What to work on
An exact transcription is needed, starting at the line containing "Screen dimensions: 917x610" and running through the last line of the records, with every picture left out.

Extracted entries

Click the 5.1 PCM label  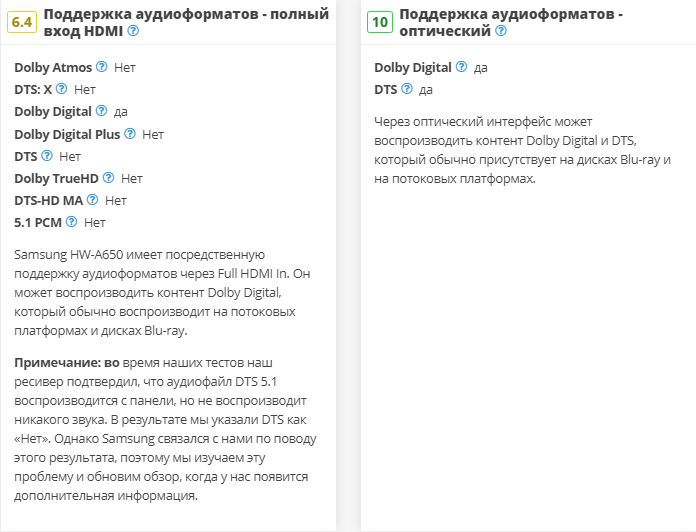[38, 221]
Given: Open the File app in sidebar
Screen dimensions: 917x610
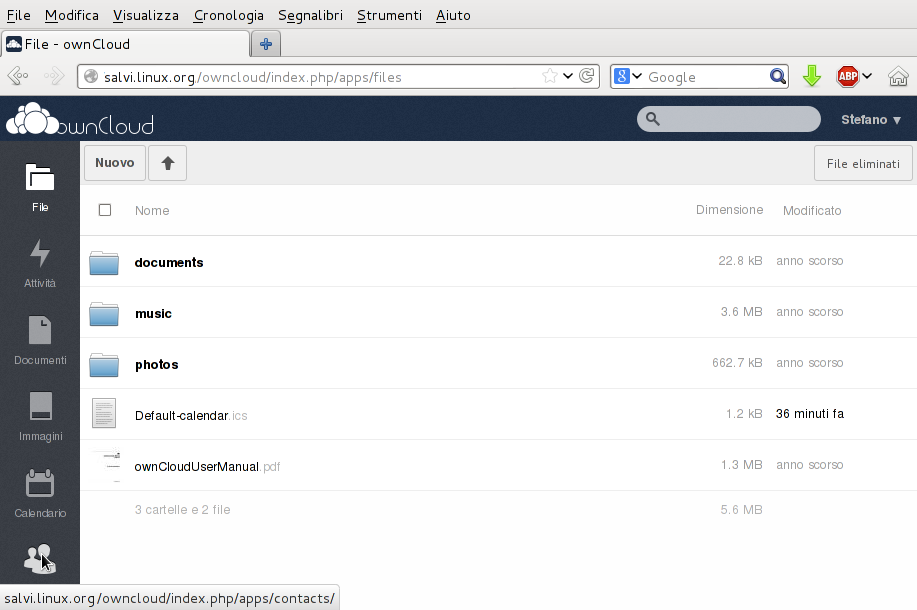Looking at the screenshot, I should point(40,186).
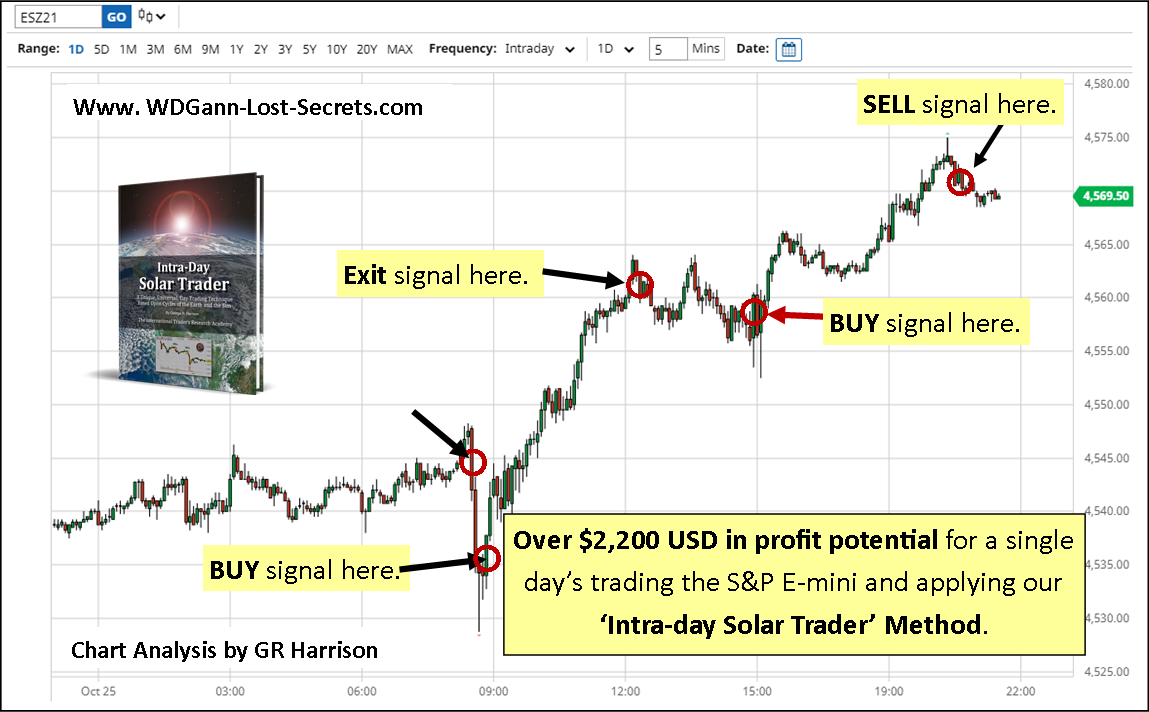
Task: Expand the Frequency Intraday dropdown
Action: pos(540,49)
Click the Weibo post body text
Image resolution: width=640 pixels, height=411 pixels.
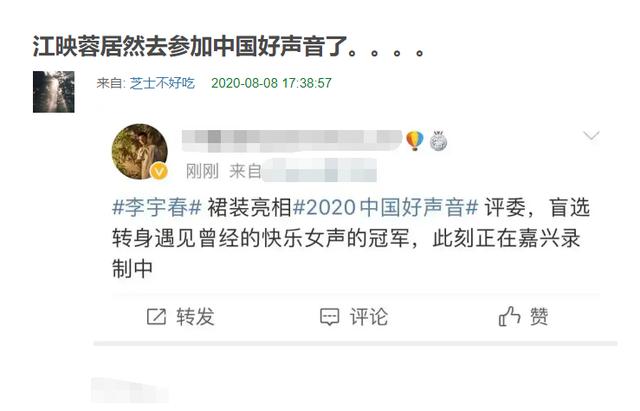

Reply to the task
Screen dimensions: 917x610
Looking at the screenshot, I should point(40,186).
Task: Expand the Frequency Intraday dropdown
Action: pos(540,49)
Click the Weibo post body text
Image resolution: width=640 pixels, height=411 pixels.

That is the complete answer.